Kobe Smith cut in and caught an easy slant route going across the middle.
For a 7-on-7 extra point, the 2018 Gardena (Calif.) Serra receiver was thrown a jump ball. He leapt up over the defender, snagging the ball with his right hand and pulling it down for a one-handed score while the defender’s soft helmet flailed off as he stumbled to the ground.
On the next offensive possession, Smith faked out the defender with a comeback route, but the throw was late and thrown in the danger zone inside. Smith helped save his quarterback, fighting for the ball and ultimately catching the pass that was deflected by a diving corner, hit off Smith’s hands as he tried to scoop the low throw, bounced off the defender’s back where Smith snatched it as he was falling to his back for a catch.
The next ball thrown to Smith was high and away from him on a slant route, but he reached up and yanked in the ball once more. At every turn, Smith added more acrobatic catches. He ran a comeback and laid out to keep a short throw from hitting the ground.
His final catch was likely his most impressive. Smith pushed the Cover-2 safety high before breaking to the back pylon on a beautiful corner route. Even though he had worked his way open by multiple yards, the throw was long. Smith began raising his hands during his final two steps. He fully extended his arms in the middle of lunging stride. The tip of the ball hit the middle of his fingers on his right hand. He wrapped the left hand around the ball as well. Then his feet tapped down at the same time, giving him an NFL-worthy reception.
The 6-foot-2, 178-pound four-star said his strong performance — the best single game effort we’ve seen this spring — came from mimicking his namesake, Kobe Bryant: “It was just Mamba mentality -- finish the game off strong. Showed my ball-catching skills, route-running skills and ability to adjust to the ball. All types of things.”
He’s motivated this offseason by the perception that some seem to have of him making a highlight catch but then disappearing for stretches. It’s something he wants to flip.
“I want to change people's mindset,” Smith said. “I just want to be one of those people where if they say something about me, then the response will be, 'He's just a guy that goes hard all the time. You always see great plays from him. Nothing else.’”
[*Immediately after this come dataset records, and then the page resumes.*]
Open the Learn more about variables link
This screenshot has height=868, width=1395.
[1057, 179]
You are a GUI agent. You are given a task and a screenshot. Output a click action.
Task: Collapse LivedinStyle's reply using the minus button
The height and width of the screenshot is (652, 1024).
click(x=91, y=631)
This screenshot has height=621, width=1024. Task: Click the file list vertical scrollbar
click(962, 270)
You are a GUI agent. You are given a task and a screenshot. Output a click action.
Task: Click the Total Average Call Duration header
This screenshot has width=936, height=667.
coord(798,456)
One of the things Smith is focusing on this offseason is the mental aspect of the wide receiver position. He has worked on how to run his routes with two or three varieties based on how the defense is playing him.
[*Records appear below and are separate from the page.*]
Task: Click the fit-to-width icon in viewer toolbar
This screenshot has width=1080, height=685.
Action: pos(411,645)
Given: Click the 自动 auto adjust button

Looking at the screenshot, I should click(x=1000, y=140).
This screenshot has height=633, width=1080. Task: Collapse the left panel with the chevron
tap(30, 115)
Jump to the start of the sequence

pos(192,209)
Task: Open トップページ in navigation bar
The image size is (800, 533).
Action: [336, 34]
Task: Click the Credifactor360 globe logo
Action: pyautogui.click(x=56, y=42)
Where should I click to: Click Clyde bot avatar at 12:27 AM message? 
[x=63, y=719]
“Looking at the DBs footing, looking at his alignment and stuff like that. So attention to detail.”
Those same details are what Smith will be paying attention to the next time he makes it up for a USC practice. He’s hoping to return to Howard Jones Field for one more practice before spring ball ends. He hoping to learn more specifics about the USC receiver positions.
“Just more about what they expect from their wide receivers and more of, not the physical play, but more of the mental state. How the receivers think. How they adjust to the coverages.”